„Cheol won gi haeng“ („End of Winter“) von Dae-hwan Kim
Im Schnee steckengeblieben
In „Cheol won gi haeng“ zeichnet der junge koreanische Regisseur Dae-hwan Kim ein sozialkritisches Porträt einer mittelständigen Familie, deren Mitglieder sich seit Langem entfremdet haben. Im Film geht es um Generationskonflikte, die Rollenverteilung zwischen den Geschlechtern, und insbesondere bricht er mit dem typischen Bild der sich aufopfernden, umsorgenden koreanischen Mutter.
Die „gute Seele“ des Hauses ist in diesem Fall nämlich der Familienvater. Herr Kim ist Lehrer an einer Schule in der koreanischen Provinz. Als er in Rente geht, kommt die Familie, bestehend aus Mutter, Vater, zwei Söhnen und einer Schwiegertochter in spe, zur Feier zusammen. Im Restaurant zeichnen sich bereits die verschiedenen Charaktere der Anwesenden deutlich ab: Das Mobiltelefon des älteren Sohnes vibriert ständig, er beteiligt sich nicht an der Unterhaltung, seine Verlobte ist um fröhliche Stimmung bemüht, stösst aber auf keine Gegenliebe.
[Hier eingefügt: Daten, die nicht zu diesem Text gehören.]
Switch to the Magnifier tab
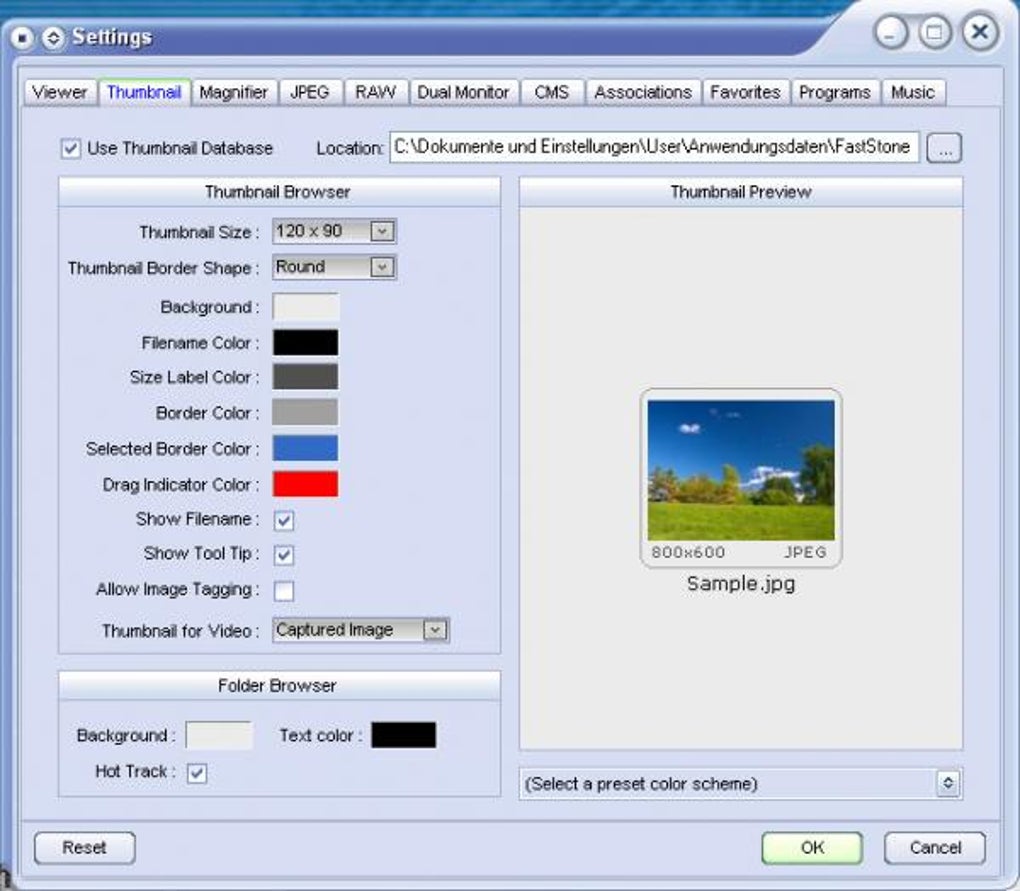The height and width of the screenshot is (891, 1020). 235,91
Der jüngere Sohn kommt zu spät und hat Spezialwünsche ans Essen, die Mutter hat an allem etwas auszusetzen und der Vater sitzt still vor sich hin und trinkt ein Glas Soju nach dem anderen. „Das war eine der schlechtesten Feiern, die ich je gesehen habe. Es waren so wenig Schüler da. Hat dich denn in der Schule niemand gemocht?“, sagt Frau Kim zu ihrem Mann. Die Reaktion des Vaters kommt für alle unerwartet: Er verkündet, dass er sich scheiden lassen will.
Fassungslos und verletzt will die Mutter der Situation entfliehen, nach Hause zurückfahren können sie aber alle nicht, denn es hat sehr stark geschneit und die Reisebusse fahren nicht mehr. Somit sind sie gezwungen, in der Lehrerwohnung des Vaters, in der er alleine wohnt, während seine Frau mit dem jüngeren Sohn in der Stadt lebt, unterzukommen. Während Herr Kim seinen eigenen Aufgaben wie Schneeschaufeln, Kochen und dem Packen von Umzugskisten nachgeht, wissen die anderen wenig mit sich und vor allem miteinander anzufangen. Frau Kim ist mit Kritisieren beschäftigt – das Leben auf dem Land, die Art der Haushaltführung ihres Mannes -, aber insbesondere lenkt sie ihre Ohnmacht und Wut auf ihre Schwiegertochter. Die junge Frau kann ihr nichts recht machen, obwohl sie doch äußerst bemüht ist, ihren Schwiegereltern jeden Wunsch von den Augen abzulesen. Beim Einkauf wird sie ständig belehrt, zurechtgewiesen und muss schließlich ihre Pyjamahose und ihre Hygienebinden selber bezahlen.
Der ältere Sohn und seine Verlobte wollen in Seoul einen Mietvertrag für einen Laden unterschreiben und erhoffen sich von den Eltern finanzielle Unterstützung. Die Versuche, mit seinem Vater über den Kredit zu sprechen, scheitern, doch nähern sich Vater und Sohn etwas an. Es stellt sich heraus, dass Herr Kim sich ein Haus als Alterswohnsitz gekauft hat, das erfährt der Sohn, als er beim Umzug der Sachen hilft. Die Fragen des Sohnes nach den Gründen für den Scheidungswunsch bleiben unbeantwortet, der Vater presst nur ein „es tut mir Leid“ heraus. Als nach drei Tagen die Busse in die Stadt ihren Kurs wieder aufnehmen, gehen alle Familienmitglieder ihrer eigenen Wege, ohne dass es zu einer Aussprache zwischen den Eheleuten gekommen wäre.